Die Jägerschaft übernimmt diese Aufgaben freiwillig und bezahlt mit den Patentgebühren eine professionelle Wildhut, die auch das Überwachen von geschützten Arten, wie etwa dem Auerhuhn oder dem Steinadler beinhaltet.

Sur Sassalm in der Gemeinde Ramosch

Sur Sassalm in der Gemeinde Ramosch

6. Was braucht es, um eine gute Jägerin, ein guter Jäger zu sein?

Ausdauer, gute körperliche Verfassung und Schwindelfreiheit sind einige Eigenschaften, die man als Jägerin oder Jäger mitbringen sollte. Zudem muss eine strenge und anspruchsvolle Prüfung absolviert werden. Die Jagd ist sehr zeitintensiv, denn der Jäger hat nicht nur während der Jagdzeit, sondern das ganze Jahr über – wie bereits erwähnt – verschiedene Verpflichtungen und Aufgaben.

 

7. Macht es Ihnen nichts aus, ein Tier zu erlegen?

Natürlich ist das Erlegen eines Tieres ein sehr emotionaler Moment. Ich kann aber jederzeit selber entscheiden, ob ich schiessen möchte oder nicht, wenn ich mich nicht dazu bereit fühle. Das erste Wild, das man erlegt, und die Geschichte dazu vergisst man nicht. Unvergessen bleibt mir auch die Geschichte eines 15-jährigen Steinbocks, dessen letzte Stunde gekommen war. Zwei Adler und ein Bartgeier müssen dies gespürt haben, denn sie haben sich auf ganz besondere Art von dem Tier verabschiedet. Zuerst flog der Bartgeier zweimal ganz tief zu ihm heran und danach die beiden Steinadler. Dieses Erlebnis hat mir aufgezeigt, wie feinfühlig unsere Natur ist!

 

8. Was geschieht, wenn ein Tier erlegt worden ist?

Ganz wichtig ist, es zuerst mal in Ruhe zu lassen. Dies auch dann, wenn es beim Schuss sofort verendet ist. Es gehört sich, dass dem Tier diese Ruhe gewährt wird. Nach einiger Zeit geht man zum Tier, streichelt es und steckt ihm den letzten Bissen in den Äser (Mund). Damit erweist man dem Tier Respekt und Ehrfurcht. Dies ist ein sehr emotionaler Moment und die meisten Jägerinnen oder Jäger möchten dann mit ihrer Beute alleine sein. Anschliessend inspiziert man das Tier, trägt es in das Abschussblatt ein und macht Erinnerungsfotos. Danach muss das Tier sorgfältig aufgebrochen und ausgeweidet sowie die Organe auf allfällige Krankheiten oder Parasiten untersucht werden. Danach wird es in die Hütte oder nach Hause getragen.

 

9. Wie sieht es mit der Weiterbildung bei Jägerinnen und Jägern aus?

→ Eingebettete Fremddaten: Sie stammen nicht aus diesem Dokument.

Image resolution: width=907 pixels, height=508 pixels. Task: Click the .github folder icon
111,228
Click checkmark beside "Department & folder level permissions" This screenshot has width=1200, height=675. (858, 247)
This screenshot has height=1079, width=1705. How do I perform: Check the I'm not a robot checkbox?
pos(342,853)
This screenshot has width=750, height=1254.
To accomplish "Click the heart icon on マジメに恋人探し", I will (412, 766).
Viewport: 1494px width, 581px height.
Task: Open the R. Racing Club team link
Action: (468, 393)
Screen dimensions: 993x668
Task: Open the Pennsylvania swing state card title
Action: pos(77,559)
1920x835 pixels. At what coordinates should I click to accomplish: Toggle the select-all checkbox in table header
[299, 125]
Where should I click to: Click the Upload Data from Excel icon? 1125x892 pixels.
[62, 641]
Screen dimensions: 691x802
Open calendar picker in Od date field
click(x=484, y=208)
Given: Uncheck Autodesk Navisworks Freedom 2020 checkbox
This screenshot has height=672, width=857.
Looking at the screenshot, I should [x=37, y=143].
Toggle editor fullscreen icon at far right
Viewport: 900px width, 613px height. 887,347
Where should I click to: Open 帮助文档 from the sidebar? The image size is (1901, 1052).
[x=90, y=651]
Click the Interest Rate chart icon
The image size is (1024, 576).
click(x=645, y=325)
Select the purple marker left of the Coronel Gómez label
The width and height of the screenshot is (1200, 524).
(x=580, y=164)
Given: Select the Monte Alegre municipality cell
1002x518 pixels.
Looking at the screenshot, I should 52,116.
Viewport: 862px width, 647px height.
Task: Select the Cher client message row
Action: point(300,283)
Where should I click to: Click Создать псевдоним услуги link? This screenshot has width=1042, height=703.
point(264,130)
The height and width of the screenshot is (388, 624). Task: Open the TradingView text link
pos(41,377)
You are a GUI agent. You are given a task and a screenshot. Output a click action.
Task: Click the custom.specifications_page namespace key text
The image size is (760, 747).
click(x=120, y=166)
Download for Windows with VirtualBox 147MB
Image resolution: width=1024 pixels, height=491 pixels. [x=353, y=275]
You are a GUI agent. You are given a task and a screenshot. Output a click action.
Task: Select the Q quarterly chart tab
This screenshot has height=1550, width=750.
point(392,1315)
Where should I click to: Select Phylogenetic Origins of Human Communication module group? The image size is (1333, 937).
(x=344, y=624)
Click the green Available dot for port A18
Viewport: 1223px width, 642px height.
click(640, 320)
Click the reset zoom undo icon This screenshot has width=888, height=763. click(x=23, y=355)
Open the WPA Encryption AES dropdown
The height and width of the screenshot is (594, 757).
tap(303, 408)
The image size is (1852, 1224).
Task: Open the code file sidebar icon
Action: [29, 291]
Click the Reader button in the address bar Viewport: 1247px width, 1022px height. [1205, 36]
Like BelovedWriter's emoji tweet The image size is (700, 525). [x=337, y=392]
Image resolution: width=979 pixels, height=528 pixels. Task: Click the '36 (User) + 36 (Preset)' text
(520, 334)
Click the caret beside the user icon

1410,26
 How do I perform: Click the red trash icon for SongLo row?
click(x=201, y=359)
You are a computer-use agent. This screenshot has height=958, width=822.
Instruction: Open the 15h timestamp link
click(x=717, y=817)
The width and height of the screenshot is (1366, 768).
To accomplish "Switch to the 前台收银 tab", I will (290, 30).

Im Kanton Graubünden muss jede Jägerin und jeder Jäger jährlich einen Schiessnachweis erbringen. Damit wird die Treffsicherheit jedes Jägers geprüft. Die Kommission für Aus- und Weiterbildung der Jäger (KOAWJ), der Nationalpark oder auch das Bündner Naturmuseum organisieren zudem jedes Jahr Weiterbildungskurse, welche die Jägerschaft besuchen kann.

 

10. Was verbindet die Jagd mit der Vermögensberatung?

Ich würde eher von Gegensätzen reden. Im Büro arbeite ich vor dem Computer oder bin an Kundengesprächen. Bei der Jagd bin ich in der Regel alleine in der Natur unterwegs. Die Ruhe, die Ausgeglichenheit und die Erlebnisse in der Natur bringen mir die Energie und Motivation, die ich bei der Arbeit benötige. Auf der Jagd lerne ich auch, geduldig zu sein und einen gesunden Ehrgeiz aufzubauen, was mir im Berufsalltag auch sehr nützlich sein kann. Viele meiner Kunden sind zudem selber Jäger. Durch die Jagdleidenschaft entsteht eine Verbindung zwischen mir und meinen Kunden, die uns zu Gleichgesinnten macht.